** GIVEN DATA follows **

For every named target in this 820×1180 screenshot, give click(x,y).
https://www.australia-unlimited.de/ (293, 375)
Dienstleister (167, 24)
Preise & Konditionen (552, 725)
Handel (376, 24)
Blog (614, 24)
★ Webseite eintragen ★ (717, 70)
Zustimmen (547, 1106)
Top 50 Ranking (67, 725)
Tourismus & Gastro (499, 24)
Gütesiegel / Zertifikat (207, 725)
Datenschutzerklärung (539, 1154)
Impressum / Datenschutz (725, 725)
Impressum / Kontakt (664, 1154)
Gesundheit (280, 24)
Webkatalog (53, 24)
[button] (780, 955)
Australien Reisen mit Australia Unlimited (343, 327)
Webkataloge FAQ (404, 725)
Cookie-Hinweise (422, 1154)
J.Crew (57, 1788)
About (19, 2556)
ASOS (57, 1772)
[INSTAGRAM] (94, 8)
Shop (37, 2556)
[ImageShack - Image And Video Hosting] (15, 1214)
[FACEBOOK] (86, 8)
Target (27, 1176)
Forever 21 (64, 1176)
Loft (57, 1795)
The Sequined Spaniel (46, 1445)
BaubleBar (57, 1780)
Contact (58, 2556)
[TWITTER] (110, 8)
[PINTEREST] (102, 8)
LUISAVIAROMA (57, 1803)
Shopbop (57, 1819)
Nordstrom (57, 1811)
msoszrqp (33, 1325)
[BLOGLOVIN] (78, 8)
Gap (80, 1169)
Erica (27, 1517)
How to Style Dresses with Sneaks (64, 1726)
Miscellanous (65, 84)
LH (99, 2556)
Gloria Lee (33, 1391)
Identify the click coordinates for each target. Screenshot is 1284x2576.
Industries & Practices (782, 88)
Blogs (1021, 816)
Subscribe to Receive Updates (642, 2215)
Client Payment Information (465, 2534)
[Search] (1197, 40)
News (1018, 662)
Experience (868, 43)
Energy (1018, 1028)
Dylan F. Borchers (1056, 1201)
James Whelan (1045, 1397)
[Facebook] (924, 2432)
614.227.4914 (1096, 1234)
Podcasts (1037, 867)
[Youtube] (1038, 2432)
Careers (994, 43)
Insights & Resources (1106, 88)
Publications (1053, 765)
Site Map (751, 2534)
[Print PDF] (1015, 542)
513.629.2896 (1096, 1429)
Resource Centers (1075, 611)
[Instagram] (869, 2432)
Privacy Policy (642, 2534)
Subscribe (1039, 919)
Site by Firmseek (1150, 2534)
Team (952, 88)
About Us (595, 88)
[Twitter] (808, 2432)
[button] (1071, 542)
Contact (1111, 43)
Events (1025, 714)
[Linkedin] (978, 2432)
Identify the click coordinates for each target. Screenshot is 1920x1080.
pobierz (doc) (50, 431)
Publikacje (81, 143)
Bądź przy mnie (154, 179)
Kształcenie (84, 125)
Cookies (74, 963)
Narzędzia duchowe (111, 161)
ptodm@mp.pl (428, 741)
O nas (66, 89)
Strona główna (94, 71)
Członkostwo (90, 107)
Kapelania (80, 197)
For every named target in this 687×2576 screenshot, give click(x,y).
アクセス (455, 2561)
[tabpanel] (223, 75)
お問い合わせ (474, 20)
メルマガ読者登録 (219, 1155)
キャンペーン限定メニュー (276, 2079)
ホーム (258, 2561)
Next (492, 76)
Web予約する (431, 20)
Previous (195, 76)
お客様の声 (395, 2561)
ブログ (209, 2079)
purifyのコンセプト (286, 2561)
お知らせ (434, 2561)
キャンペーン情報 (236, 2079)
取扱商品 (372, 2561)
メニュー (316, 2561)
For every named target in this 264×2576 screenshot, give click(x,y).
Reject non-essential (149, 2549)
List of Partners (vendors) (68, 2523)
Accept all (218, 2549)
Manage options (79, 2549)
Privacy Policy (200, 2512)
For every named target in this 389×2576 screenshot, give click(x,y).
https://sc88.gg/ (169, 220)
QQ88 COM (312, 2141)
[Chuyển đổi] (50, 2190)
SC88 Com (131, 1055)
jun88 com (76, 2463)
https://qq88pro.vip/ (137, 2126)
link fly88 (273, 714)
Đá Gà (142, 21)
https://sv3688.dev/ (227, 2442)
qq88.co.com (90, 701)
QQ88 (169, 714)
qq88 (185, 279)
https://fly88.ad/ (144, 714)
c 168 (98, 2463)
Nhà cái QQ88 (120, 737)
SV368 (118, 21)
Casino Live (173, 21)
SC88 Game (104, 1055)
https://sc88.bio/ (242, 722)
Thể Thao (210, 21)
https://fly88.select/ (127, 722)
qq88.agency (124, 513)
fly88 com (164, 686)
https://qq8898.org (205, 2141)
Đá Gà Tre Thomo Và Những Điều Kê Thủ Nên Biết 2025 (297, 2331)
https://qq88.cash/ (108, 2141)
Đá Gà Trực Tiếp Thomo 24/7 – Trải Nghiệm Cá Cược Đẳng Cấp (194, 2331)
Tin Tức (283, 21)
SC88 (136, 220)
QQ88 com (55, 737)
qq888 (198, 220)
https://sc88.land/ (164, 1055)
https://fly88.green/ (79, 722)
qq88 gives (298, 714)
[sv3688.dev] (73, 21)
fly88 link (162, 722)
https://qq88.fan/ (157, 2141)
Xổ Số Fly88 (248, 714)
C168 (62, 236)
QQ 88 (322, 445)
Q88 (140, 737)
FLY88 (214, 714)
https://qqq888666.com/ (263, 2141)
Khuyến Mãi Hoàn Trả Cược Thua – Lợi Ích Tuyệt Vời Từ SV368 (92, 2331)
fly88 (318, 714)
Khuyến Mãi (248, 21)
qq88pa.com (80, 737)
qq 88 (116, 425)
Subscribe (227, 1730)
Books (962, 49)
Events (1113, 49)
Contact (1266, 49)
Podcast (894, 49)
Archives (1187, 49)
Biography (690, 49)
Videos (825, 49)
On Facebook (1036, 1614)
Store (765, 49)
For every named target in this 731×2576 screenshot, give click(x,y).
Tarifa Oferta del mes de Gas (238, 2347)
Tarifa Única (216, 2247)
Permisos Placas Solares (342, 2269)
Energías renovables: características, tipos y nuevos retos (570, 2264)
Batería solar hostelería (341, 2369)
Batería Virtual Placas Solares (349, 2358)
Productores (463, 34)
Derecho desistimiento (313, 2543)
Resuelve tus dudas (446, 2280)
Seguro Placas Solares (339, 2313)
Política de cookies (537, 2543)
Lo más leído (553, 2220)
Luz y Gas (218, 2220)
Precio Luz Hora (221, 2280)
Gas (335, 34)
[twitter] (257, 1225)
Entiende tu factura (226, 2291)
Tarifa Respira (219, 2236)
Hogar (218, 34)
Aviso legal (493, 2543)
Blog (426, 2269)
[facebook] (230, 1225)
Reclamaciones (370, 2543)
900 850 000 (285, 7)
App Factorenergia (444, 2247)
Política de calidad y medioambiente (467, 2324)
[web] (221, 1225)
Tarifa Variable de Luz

** End of GIVEN DATA **

PROBLEM: When the line with "James Whelan (1045, 1397)" is reached in the data above, start copying there, and copy each line exactly until the line with "メニュー (316, 2561)" has been copied; copy nothing else.

WRITTEN REPLY:
James Whelan (1045, 1397)
[Facebook] (924, 2432)
614.227.4914 (1096, 1234)
Podcasts (1037, 867)
[Youtube] (1038, 2432)
Careers (994, 43)
Insights & Resources (1106, 88)
Publications (1053, 765)
Site Map (751, 2534)
[Print PDF] (1015, 542)
513.629.2896 (1096, 1429)
Resource Centers (1075, 611)
[Instagram] (869, 2432)
Privacy Policy (642, 2534)
Subscribe (1039, 919)
Site by Firmseek (1150, 2534)
Team (952, 88)
About Us (595, 88)
[Twitter] (808, 2432)
[button] (1071, 542)
Contact (1111, 43)
Events (1025, 714)
[Linkedin] (978, 2432)
Identify the click coordinates for each target. Screenshot is 1920x1080.
pobierz (doc) (50, 431)
Publikacje (81, 143)
Bądź przy mnie (154, 179)
Kształcenie (84, 125)
Cookies (74, 963)
Narzędzia duchowe (111, 161)
ptodm@mp.pl (428, 741)
O nas (66, 89)
Strona główna (94, 71)
Członkostwo (90, 107)
Kapelania (80, 197)
For every named target in this 687×2576 screenshot, give click(x,y).
アクセス (455, 2561)
[tabpanel] (223, 75)
お問い合わせ (474, 20)
メルマガ読者登録 (219, 1155)
キャンペーン限定メニュー (276, 2079)
ホーム (258, 2561)
Next (492, 76)
Web予約する (431, 20)
Previous (195, 76)
お客様の声 (395, 2561)
ブログ (209, 2079)
purifyのコンセプト (286, 2561)
お知らせ (434, 2561)
キャンペーン情報 (236, 2079)
取扱商品 (372, 2561)
メニュー (316, 2561)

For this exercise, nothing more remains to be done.